We had done some house-hunting the winter before, and I was by no means sure I should like living out of town. In his next letter Mr. Merrick said: “I do not think you had better come down until you have somewhat recovered from your disappointment. I have read your letter while my colleagues are reading opinions, and now I take some of the precious time of the State to try to console you. The more I see of the house and its neighborhood the better I like it. You think it is an isolated place up-town, still uninhabited. Well, in twenty years everything will be different, and while I have you and the children in the house, it will be all right. Therefore, you must dry up your tears and be happy.”

It is evident that the home chosen was not such as I should have selected; but a residence in it for nearly half a century has made it very dear, filled as it is with precious memories of those I have loved and lost. So extensive are the surrounding grounds, abounding in flowers, fruit-trees and gardens, that it has been called “the Merrick Farm.” Now that Napoleon Avenue is built up with elegant residences, this large square with its spacious, old-fashioned, double French cottage presents a comfortable, unique appearance in the midst of its modern environment.

So, in November, 1856, I removed from Clinton to New Orleans. In a letter written to Mr.
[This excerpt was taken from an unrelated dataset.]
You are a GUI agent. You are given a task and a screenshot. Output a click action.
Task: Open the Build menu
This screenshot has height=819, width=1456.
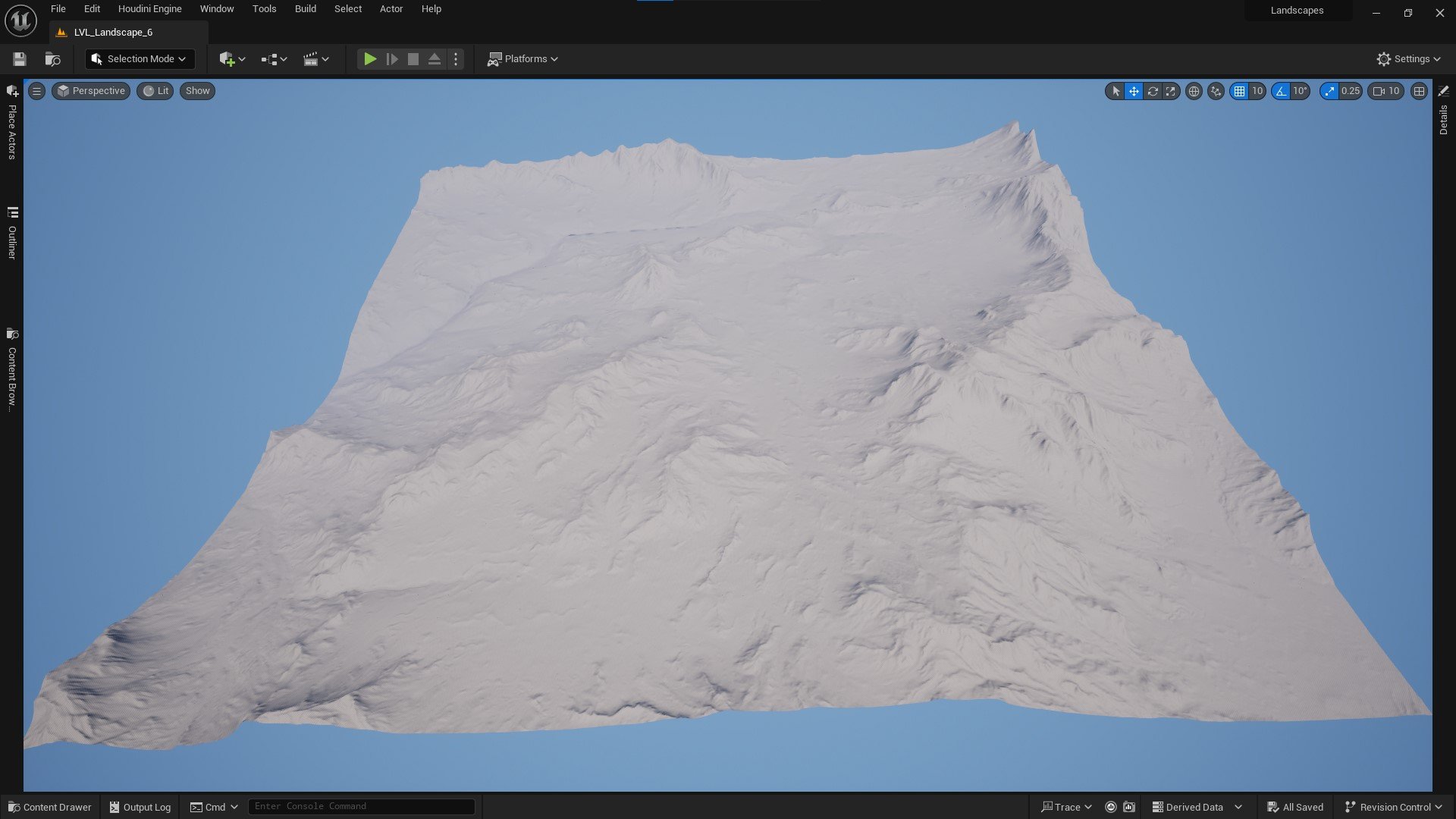coord(305,9)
Merrick during the distresses of dismantling the old home, I said: “If it please heaven to give us a long life I hope it may never be our misfortune to move many times.” Heaven seemed to have been propitious to my wish, for here I am in the same loved home, chosen without my consent, but where I expect to fold my willing hands and be made ready for my final resting place.

I do not enter upon the subject of the civil war with a disposition either to justify or condemn; and it is with reluctance that I revert to a question that has been settled forever by fire and blood, and whose adjustment has been accepted even by the vanquished. But as this period came so vitally into my life, these recollections would be incomplete without it; besides, personal records are the side-lights of history and, in their measure, the truest pictures of the times. Years enough have elapsed to make a trustworthy historical perspective, and intelligent Americans should now be able to look upon the saddest war that ever desolated a land without favor or prejudice and to use conditions so severely cleared of the great evil of slavery as stepping-stones to our freedom from all further national mischief.

It must be remembered that the South was not a unit in regard to secession. The Southwest was largely a Whig area, and in the election of 1860 this element voted for Bell and Everett under the standard: “The Union, the Constitution and the Enforcement of Law.” It has always been a question whether secession would have carried could it have been put to the test of a popular vote in Louisiana, Mississippi, Texas, Arkansas and Tennessee; for whatever may have been personally believed respecting the right of secession, it is probable the majority of Whigs and some Democrats doubted its expediency. The most solemn, heart-breaking hour in the history of the States was that in which men, shaken with sobs, signed the ordinance which severed them from the Union. Up to that hour the fight by the press had been bitter. But when the fate of the State was sealed, the Stars and Stripes lowered and the State flag run up in its place, almost every man, irrespective of opinions, accepted its destinies, shouldered his musket and marched to the front—where he stayed until a bullet, sickness or starvation emptied his place in the ranks, or until the surrender of Lee at Appomattox.